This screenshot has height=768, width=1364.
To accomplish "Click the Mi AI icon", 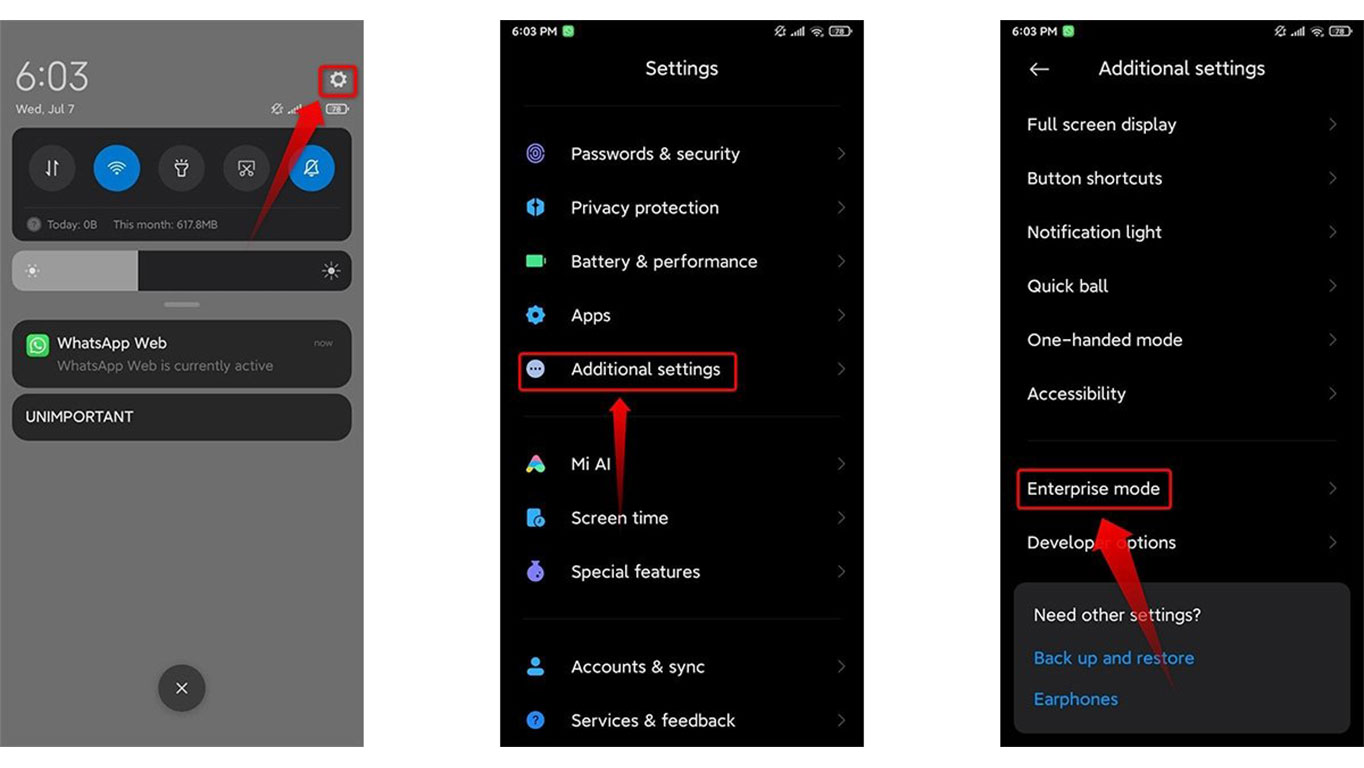I will tap(536, 464).
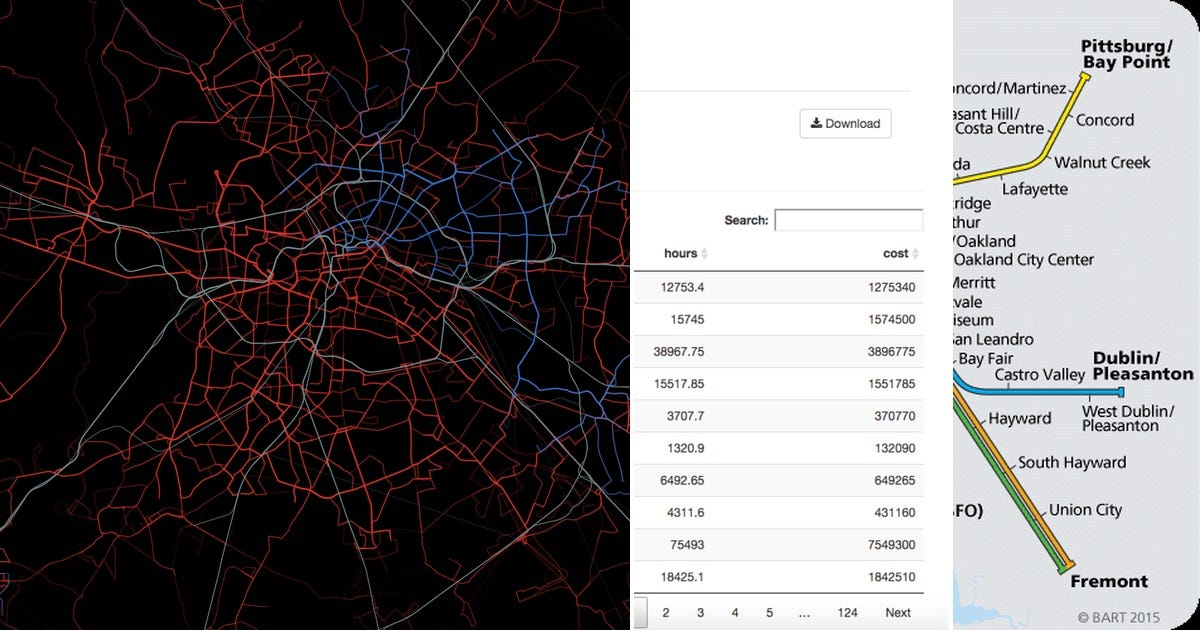Screen dimensions: 1200x630
Task: Select the Fremont terminus marker on the BART map
Action: (1066, 566)
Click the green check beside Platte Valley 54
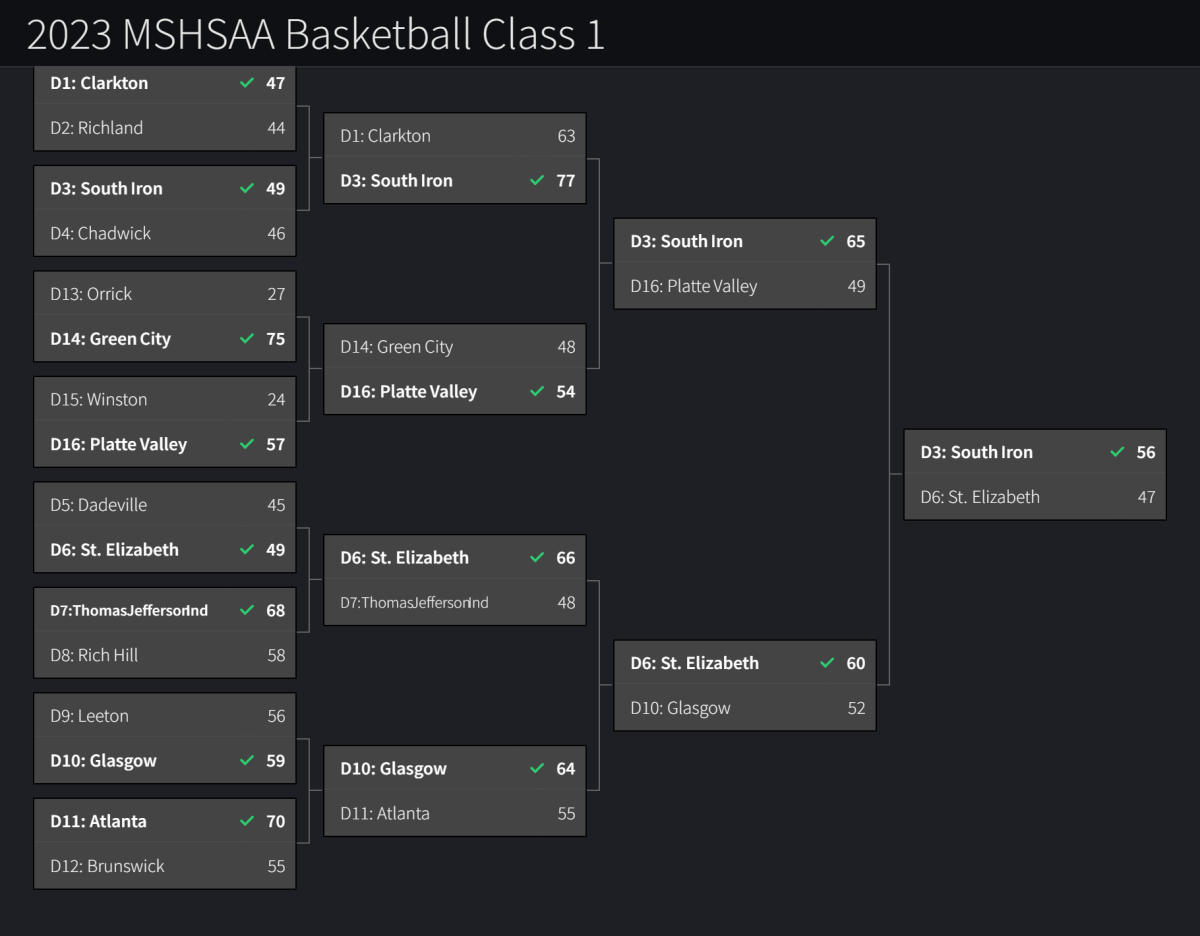This screenshot has height=936, width=1200. coord(537,392)
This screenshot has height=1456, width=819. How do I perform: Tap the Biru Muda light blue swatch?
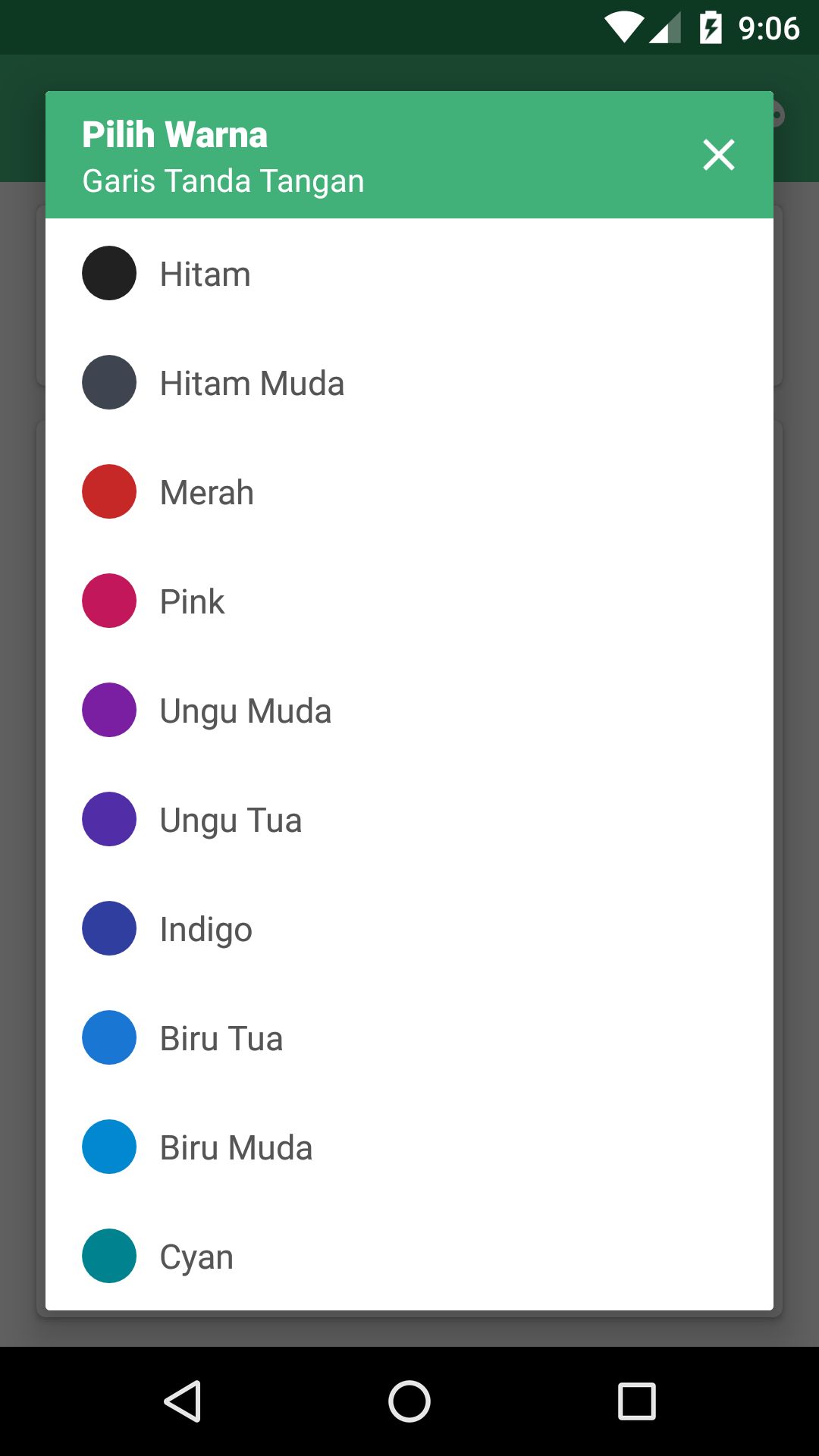[109, 1147]
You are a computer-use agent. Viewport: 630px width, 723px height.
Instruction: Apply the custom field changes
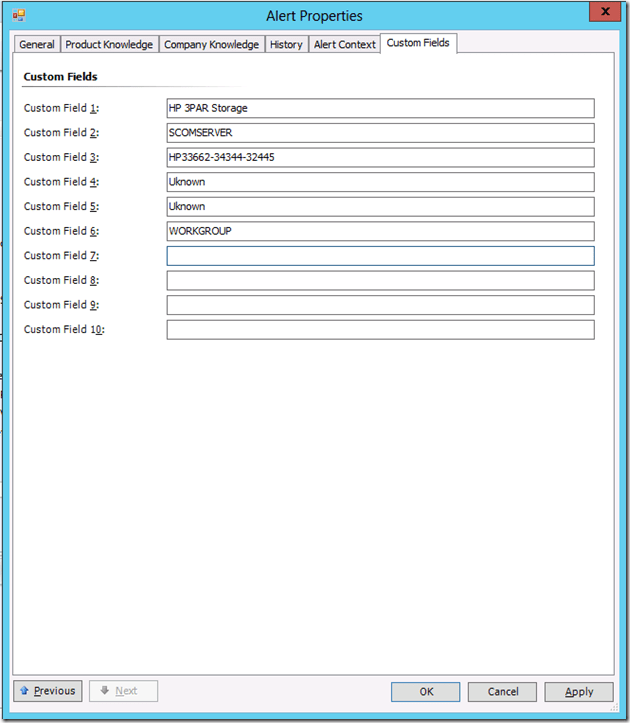(579, 691)
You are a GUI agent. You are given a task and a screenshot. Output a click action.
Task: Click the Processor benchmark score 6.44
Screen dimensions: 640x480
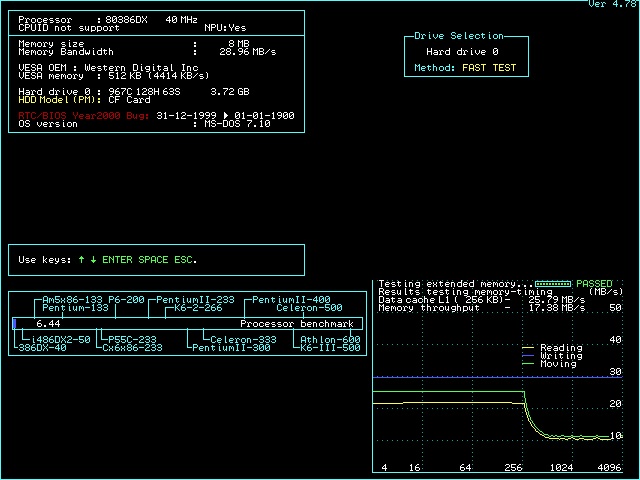click(x=48, y=324)
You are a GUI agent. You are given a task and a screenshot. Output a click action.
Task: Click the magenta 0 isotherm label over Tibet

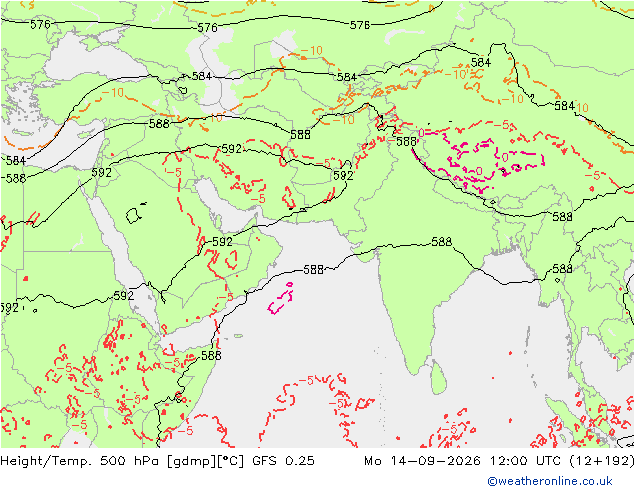tap(505, 157)
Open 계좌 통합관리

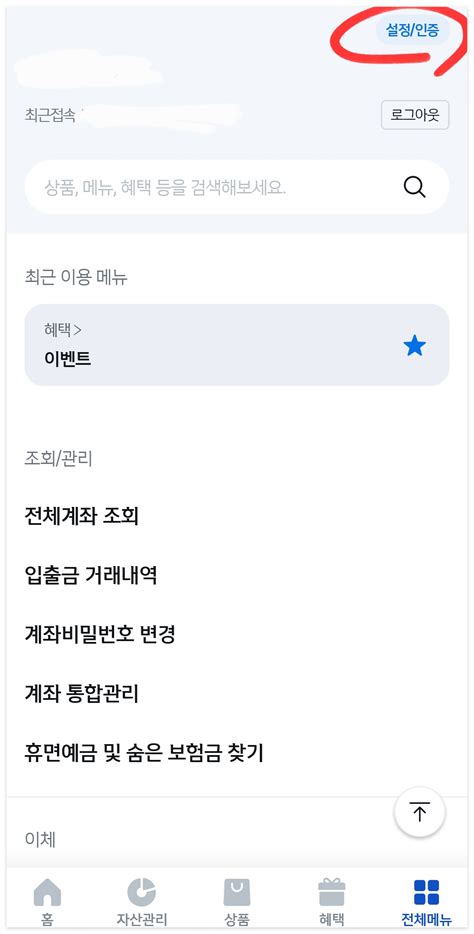click(82, 695)
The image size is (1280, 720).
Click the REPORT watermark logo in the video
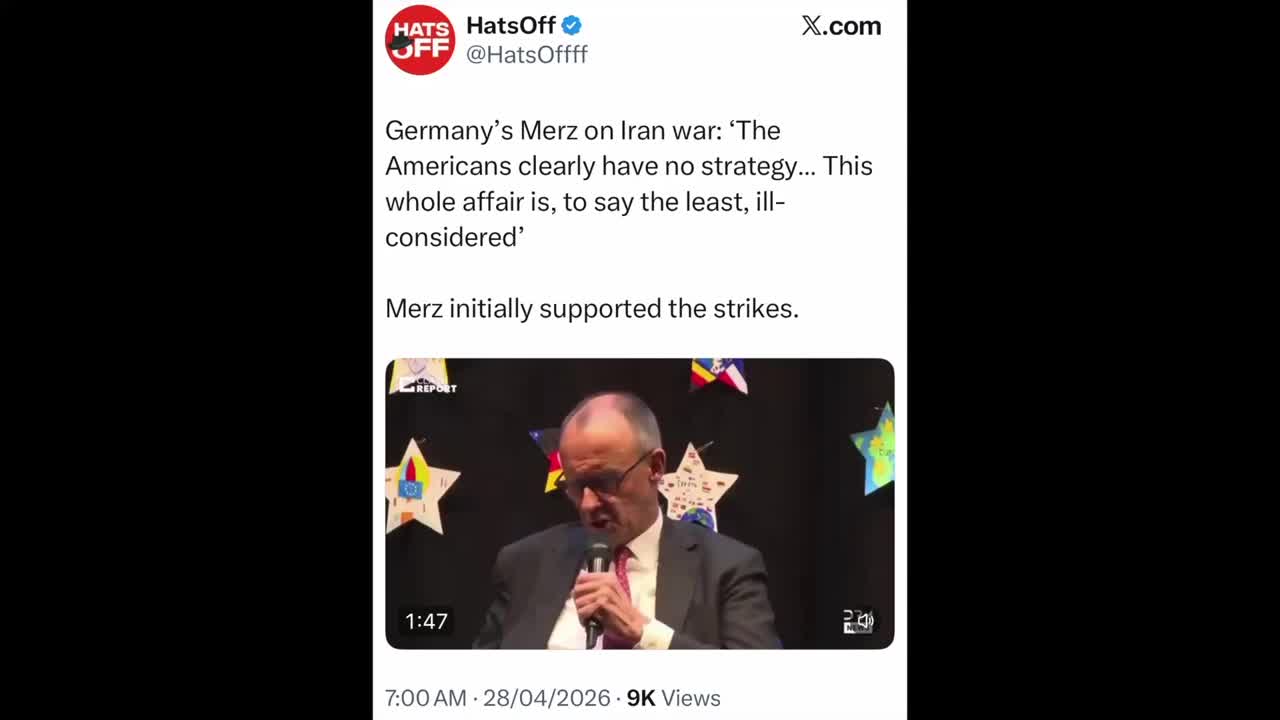427,385
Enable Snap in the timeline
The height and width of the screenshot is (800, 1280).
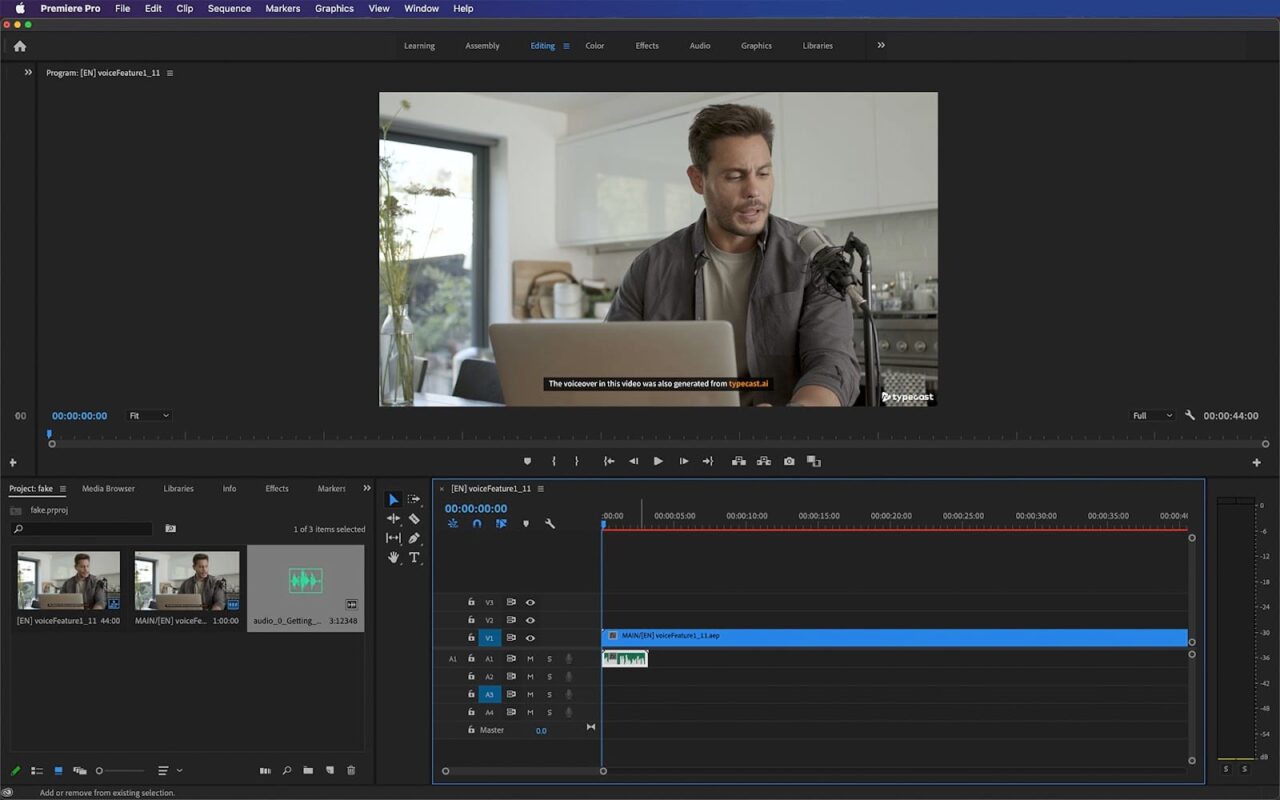477,523
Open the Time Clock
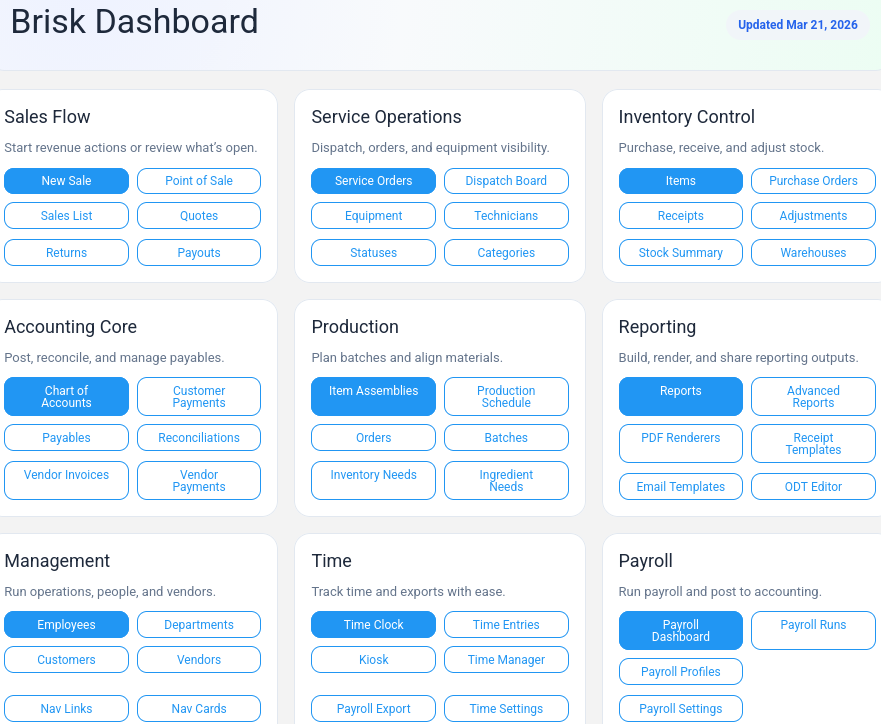 click(373, 623)
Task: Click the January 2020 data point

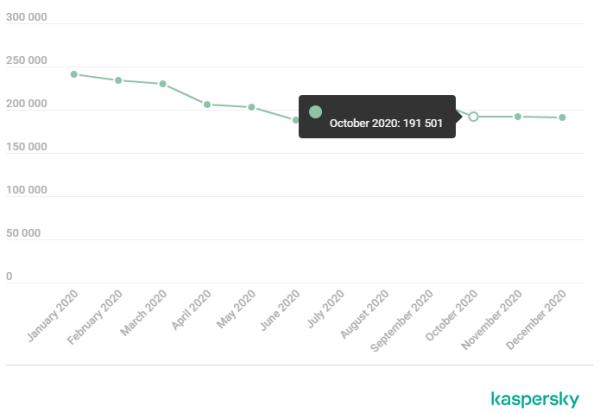Action: pyautogui.click(x=74, y=74)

━━━━━━━━━━━━━━━━━━━━━━━━━━━━━━

PROBLEM TO SOLVE: Take the line containing "Open 계좌 통합관리" and all lines after it to the end of the data above, and reproduce them exactly, leaving out pictures. Nothing else belongs in the copy.

EXPECTED ANSWER:
Open 계좌 통합관리

click(82, 695)
The image size is (1280, 720).
Click the REPORT watermark logo in the video
427,385
Enable Snap in the timeline
The height and width of the screenshot is (800, 1280).
477,523
Open the Time Clock
 click(373, 623)
Task: Click the January 2020 data point

Action: pyautogui.click(x=74, y=74)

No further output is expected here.